Только услышав, как дребезжит его чашка на блюдце, Гарет понял, что слишком глубоко ушел в невеселые мысли. Боу, ни слова не говоря, забрала у него чашку и поставила на стол. Он увидел, как насмешливо блеснули ее глаза. Забывшись, он едва не влил в себя еще одну чашку жуткого пойла, которое викарий почему-то называл чаем. Напиток оставлял во рту жуткий привкус плесени, который не убивался никаким количеством сахара.
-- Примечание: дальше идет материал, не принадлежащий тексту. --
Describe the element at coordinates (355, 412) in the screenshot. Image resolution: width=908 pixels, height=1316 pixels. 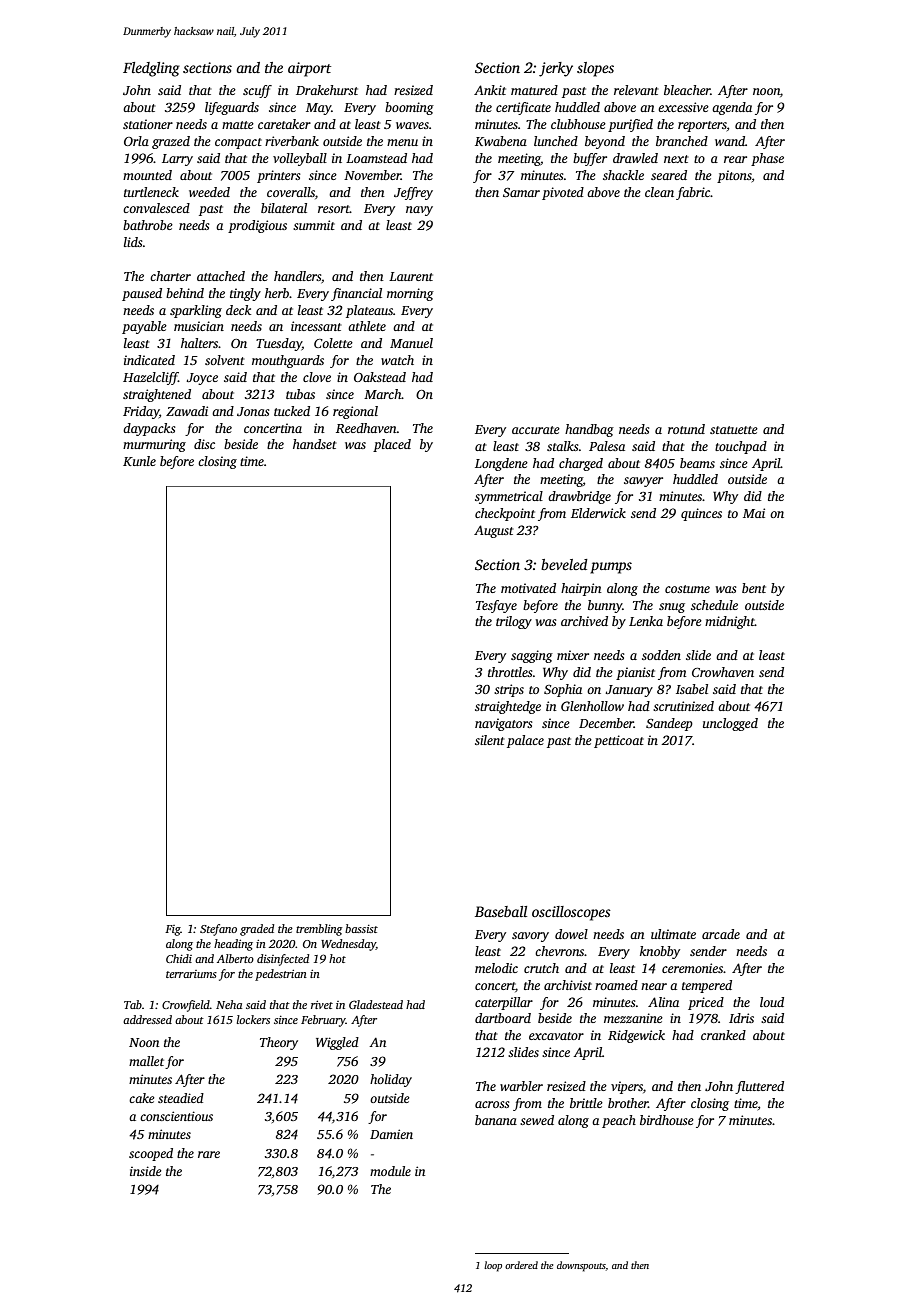
I see `regional` at that location.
– И чем тут принято заниматься в свободное время? – спросила Боу с безупречной любезностью светской дамы. Она была дочерью герцога и воспитание получила соответствующее. Гарет искренне восхищался ее манерами. Глядя на нее сейчас, ни за что не подумаешь, что она умеет ругаться как сапожник и скачет на лошади с лихостью амазонки. Не всякий джентльмен решится на такие трюки, какие Боу выделывала верхом.

Мистер Тиллиард перевел водянистый взгляд с нее на Гарета и обратно.

– Никто из вас не жил в Кенте? – спросил викарий.

– Нет, – односложно ответил Гарет, добавив после паузы: – Никто из нас никогда не жил так далеко на юге.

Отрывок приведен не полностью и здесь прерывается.